#### TASK DESCRIPTION
Restate all of the entries verbatim.

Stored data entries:

┌──

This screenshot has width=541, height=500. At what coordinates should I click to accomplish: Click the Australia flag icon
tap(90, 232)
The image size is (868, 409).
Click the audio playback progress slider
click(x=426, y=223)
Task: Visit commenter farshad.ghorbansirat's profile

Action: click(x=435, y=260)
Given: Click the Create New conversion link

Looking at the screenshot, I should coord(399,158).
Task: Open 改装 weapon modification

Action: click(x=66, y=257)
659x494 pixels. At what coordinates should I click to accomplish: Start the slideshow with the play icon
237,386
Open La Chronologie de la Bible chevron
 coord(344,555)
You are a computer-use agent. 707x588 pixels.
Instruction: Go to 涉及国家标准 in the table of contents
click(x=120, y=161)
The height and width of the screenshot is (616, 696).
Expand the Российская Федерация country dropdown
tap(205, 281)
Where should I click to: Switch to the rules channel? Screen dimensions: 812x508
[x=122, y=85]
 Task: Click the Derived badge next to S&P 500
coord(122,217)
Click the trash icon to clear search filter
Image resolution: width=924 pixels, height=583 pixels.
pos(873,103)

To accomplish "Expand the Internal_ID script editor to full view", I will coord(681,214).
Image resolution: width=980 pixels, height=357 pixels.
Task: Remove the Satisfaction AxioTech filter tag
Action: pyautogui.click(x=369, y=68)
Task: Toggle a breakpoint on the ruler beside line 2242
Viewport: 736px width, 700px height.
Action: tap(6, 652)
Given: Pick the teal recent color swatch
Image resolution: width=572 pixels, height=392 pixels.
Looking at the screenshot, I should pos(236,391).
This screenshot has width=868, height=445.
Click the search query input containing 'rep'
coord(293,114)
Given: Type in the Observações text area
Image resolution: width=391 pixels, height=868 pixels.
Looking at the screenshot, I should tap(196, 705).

└──

#### SOLVED PROBLEM
This screenshot has width=541, height=500. At what coordinates should I click to accomplish: Click the Australia flag icon
tap(90, 232)
The image size is (868, 409).
Click the audio playback progress slider
click(x=426, y=223)
Task: Visit commenter farshad.ghorbansirat's profile

Action: click(x=435, y=260)
Given: Click the Create New conversion link

Looking at the screenshot, I should coord(399,158).
Task: Open 改装 weapon modification

Action: click(x=66, y=257)
659x494 pixels. At what coordinates should I click to accomplish: Start the slideshow with the play icon
237,386
Open La Chronologie de la Bible chevron
 coord(344,555)
You are a computer-use agent. 707x588 pixels.
Instruction: Go to 涉及国家标准 in the table of contents
click(x=120, y=161)
The height and width of the screenshot is (616, 696).
Expand the Российская Федерация country dropdown
tap(205, 281)
Where should I click to: Switch to the rules channel? Screen dimensions: 812x508
[x=122, y=85]
 Task: Click the Derived badge next to S&P 500
coord(122,217)
Click the trash icon to clear search filter
Image resolution: width=924 pixels, height=583 pixels.
pos(873,103)

To accomplish "Expand the Internal_ID script editor to full view", I will coord(681,214).
Image resolution: width=980 pixels, height=357 pixels.
Task: Remove the Satisfaction AxioTech filter tag
Action: pyautogui.click(x=369, y=68)
Task: Toggle a breakpoint on the ruler beside line 2242
Viewport: 736px width, 700px height.
Action: tap(6, 652)
Given: Pick the teal recent color swatch
Image resolution: width=572 pixels, height=392 pixels.
Looking at the screenshot, I should pos(236,391).
This screenshot has width=868, height=445.
Click the search query input containing 'rep'
coord(293,114)
Given: Type in the Observações text area
Image resolution: width=391 pixels, height=868 pixels.
Looking at the screenshot, I should tap(196, 705).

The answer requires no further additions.